Mar-20-06  ckr: <Fezzik messy?>

[Event "Wijk aan Zee"]
[Site "Wijk aan Zee"]
[Date "1973.??.??"]
[Round "?"]
[White "Ljubojevic Ljubomir (YUG)"]
[Black "Donner Jan-Hein"]
[Result "1-0"]
[ECO "B09"]
[Source " Sunday March 12,2006"]
[PlyCount "64"]

1. e4 d6
2. d4 Nf6
3. Nc3 g6
4. f4 Bg7
5. Nf3 O-O
6. Bd3 Nc6
7. e5 dxe5
8. dxe5 Nd5
9. Bd2 Ncb4
10. Be4 Nb6
11. a3 Na6
12. Qe2 Nc5
13. O-O-O Nxe4
14. Nxe4 c6
15. Ba5 Qe8
16. Qf2 Nd5
17. Qh4 f6
18. exf6 exf6
19. Rhe1 Bf5
20. Ng3 Qc8
21. c4 b6
22. Bd2 Nc7
23. Re7 Re8
24. Nxf5 gxf5
25. Rxg7+ Kxg7
26. Bc3

( 26.Ng5 fxg5
( 26...h6 27.Bc3 Rh8 28.Bxf6+ Kg8
( 28...Kxf6 29.Nh7+ Kg6 30.Qf6+ Kh5 31.Rd3 Kg4 32.Qg7+ Kh5 33.Rh3# )
29.Bxh8 Qf8 )

27.Bc3+ Kg8

( 27...Kf8 28.Qh6+ Kf7 29.Qf6+ Kg8 30.Qg7# )

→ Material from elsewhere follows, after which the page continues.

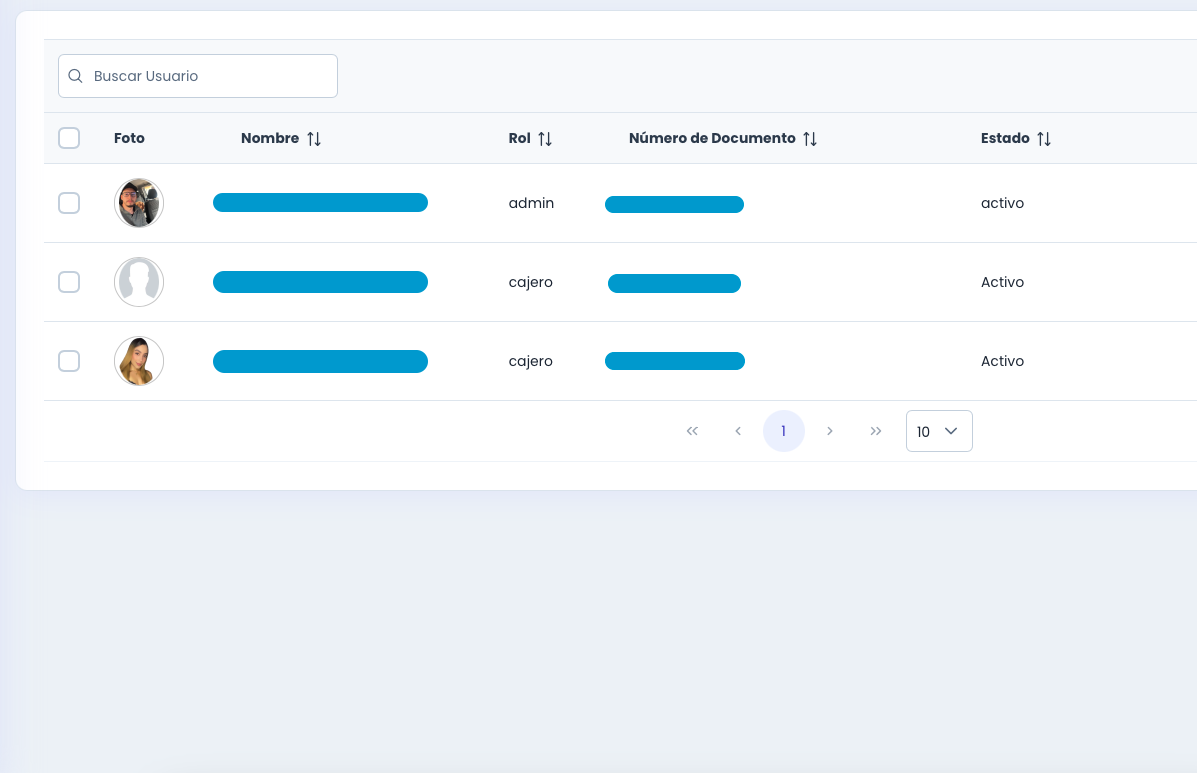Jump to last page double-arrow
Viewport: 1197px width, 773px height.
pos(876,431)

( 27...Kf7 28.Qxh7+ Ke6 29.Qg6+ Ke7 30.Qf6# )

( 27...Kg6 28.Qxg5+ Kf7 29.Qf6+ Kg8 30.Qg7# )

( 27...Re5 28.Bxe5+ Kf8 29.Qh6+ Ke8 30.Qxc6+ Ke7 31.Qf6+ Ke8 32.Qh8+ Ke7 33.Qxh7+ Ke8 34.Qg8+ Ke7 35.Qxg5+ Ke8 36.Qg8+ Ke7 37.Qg7+ Ke6 38.Bxc7 )
28.Qxg5+ Kf7 29.Qf6+ Kg8 30.Qg7# )

26. ... Re6
27. Ng5 h6
28. Nxe6+ Qxe6
29. Re1 Qf7
30. Bxf6+ Kg6
31. Re7 Qxc4+
32. Bc3

Premium Chessgames Member
  LIFE Master AJ: I finally looked this game up.

In Informant # 15, it is analyzed by Trifunovich. He gives 17...f6 a full question mark ('?') ... I guess that had to be the losing move.

At one time, Ljubojevic was one easily in the "Top Ten" players in the world. See

Premium Chessgames Member
  patzer2: <LIFE Master AJ> Thanks for encouraging me to take a second look at this one. You caught me blitzing through the puzzles again, making a few quick comments while taking a short break from work.

< #1.) How did you classify this problem?> Initially I only saw it a simple deflection (i.e. removing the guard). However, on reconsideration I classified it as an attack on the weakened castled position, utilizing multiple tactical themes (deflection, decoy, pin, double attack and multiple mating threats).

<# 2.) What do you see as the losing move?> I won't disagree with Informant, but it seems to me that Black starts to get into trouble after 10...Nb6?!, when 10...c6 = would have avoided much of the problems he ran into later. I can see where Informant found 17...f6? ugly for Black, but finding a good improvement is not easy. I suppose 17...b6 18. Bd2 c5 19. Rhe1 Qb5 20. g4 Qc6 21. h3 is better than the game continuation, but White's initiative and space advantage is sufficient to keep Black on the defensive for quite a while.

I realize "weakened castled position" is not a category favored by informant and other modern problem books, but it's an old Reinfeld standby that's been useful for me in trying to research and understand this attacking theme.